You can get a rough estimate of the performance by counting the number of float operations required to implement each double-float operation. You would want to inspect binary code with cuobjdump --dump-sass to get an accurate count. I am showing a double-float multiplication below that takes full advantage of FMA (fused multiply-add) support on the GPU. For double-float addition code, I would point you to a paper by Andrew Thall as I do not have the time to code this up right now. From previous analysis I believe the addition code given in the paper is correct, and that it avoids common pitfalls in faster but less accurate implementations (which lose accuracy when the magnitude of the operands is within a factor of two).

If you are a registered CUDA developer you can download double-double code from NVIDIA's developer website (log in at https://developer.nvidia.com) which is under BSD license, and rework it relatively quickly into double-float code. NVIDIA's double-double code supports the operations addition, subtraction, division, square root, and reciprocal square root.

As you can see, the multiplication below requires 8 float instructions; unary negation is absorbed into FMA. The addition requires around 20 float instructions. However, the instruction sequences for double-float operations also require temporary variables, which increases register pressure and can decrease occupancy. A reasonably conservative estimate may therefore be that double-float arithmetic performs at 1/20 the throughput of native float arithmetic. You can easily measure this yourself, in the context relevant to you, i.e. your use case(s).

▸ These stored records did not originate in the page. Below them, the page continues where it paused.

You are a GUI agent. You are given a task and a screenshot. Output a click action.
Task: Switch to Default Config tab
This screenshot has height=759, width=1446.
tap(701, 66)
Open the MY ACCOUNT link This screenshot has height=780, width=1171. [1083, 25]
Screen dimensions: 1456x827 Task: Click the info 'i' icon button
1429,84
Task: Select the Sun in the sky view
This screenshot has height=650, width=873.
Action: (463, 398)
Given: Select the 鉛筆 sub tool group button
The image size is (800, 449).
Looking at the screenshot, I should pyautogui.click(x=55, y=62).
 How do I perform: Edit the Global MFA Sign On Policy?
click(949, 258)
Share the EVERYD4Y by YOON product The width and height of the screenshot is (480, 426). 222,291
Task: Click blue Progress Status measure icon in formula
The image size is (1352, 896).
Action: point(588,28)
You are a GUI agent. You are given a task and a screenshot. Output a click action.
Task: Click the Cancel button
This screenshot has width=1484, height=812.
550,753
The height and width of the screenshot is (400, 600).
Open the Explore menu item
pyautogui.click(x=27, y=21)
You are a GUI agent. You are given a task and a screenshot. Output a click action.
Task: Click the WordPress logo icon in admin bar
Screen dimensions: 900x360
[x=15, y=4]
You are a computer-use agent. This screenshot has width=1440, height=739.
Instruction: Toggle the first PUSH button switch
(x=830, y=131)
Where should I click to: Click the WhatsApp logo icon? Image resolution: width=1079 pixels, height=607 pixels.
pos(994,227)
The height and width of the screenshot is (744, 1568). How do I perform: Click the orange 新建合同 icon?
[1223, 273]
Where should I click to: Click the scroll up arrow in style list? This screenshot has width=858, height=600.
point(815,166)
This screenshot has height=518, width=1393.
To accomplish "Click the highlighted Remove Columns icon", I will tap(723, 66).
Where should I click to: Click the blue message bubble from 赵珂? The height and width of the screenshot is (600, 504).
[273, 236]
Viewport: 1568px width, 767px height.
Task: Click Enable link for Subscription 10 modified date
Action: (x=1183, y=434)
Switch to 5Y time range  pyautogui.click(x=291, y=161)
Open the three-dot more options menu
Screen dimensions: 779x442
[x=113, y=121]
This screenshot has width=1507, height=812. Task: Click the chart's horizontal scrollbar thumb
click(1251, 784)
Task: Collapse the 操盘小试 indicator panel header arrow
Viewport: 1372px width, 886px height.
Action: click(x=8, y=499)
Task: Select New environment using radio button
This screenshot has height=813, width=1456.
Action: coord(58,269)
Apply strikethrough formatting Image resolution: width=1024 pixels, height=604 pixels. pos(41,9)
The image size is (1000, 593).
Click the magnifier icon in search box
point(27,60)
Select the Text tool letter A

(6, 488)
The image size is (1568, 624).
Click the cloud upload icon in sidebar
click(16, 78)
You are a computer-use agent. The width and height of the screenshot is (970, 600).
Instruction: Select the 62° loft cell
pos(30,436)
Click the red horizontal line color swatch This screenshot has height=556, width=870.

typedef float2 dblfloat;  // .y = head, .x = tail

__host__ __device__ __forceinline__ 
dblfloat mul_dblfloat (dblfloat x, dblfloat y)
{
    dblfloat t, z;
    float sum;
    t.y = x.y * y.y;
    t.x = fmaf (x.y, y.y, -t.y);
    t.x = fmaf (x.x, y.x, t.x);
    t.x = fmaf (x.y, y.x, t.x);
    t.x = fmaf (x.x, y.y, t.x);
    /* normalize result */
    sum = t.y + t.x;
    z.x = (t.y - sum) + t.x;
    z.y = sum;
    return z;
}

Note that in various applications, full double-float arithmetic may not be necessary. Instead one can use float computation, augmented by error compensating techniques, one of the oldest of which is the Kahan summation. I gave a brief overview of easily available literature on such methods in a recent posting in the NVIDIA developer forums. In the comments above, Robert Crovella also pointed to a GTC 2015 talk by Scott LeGrand, which I haven't had time to check out yet.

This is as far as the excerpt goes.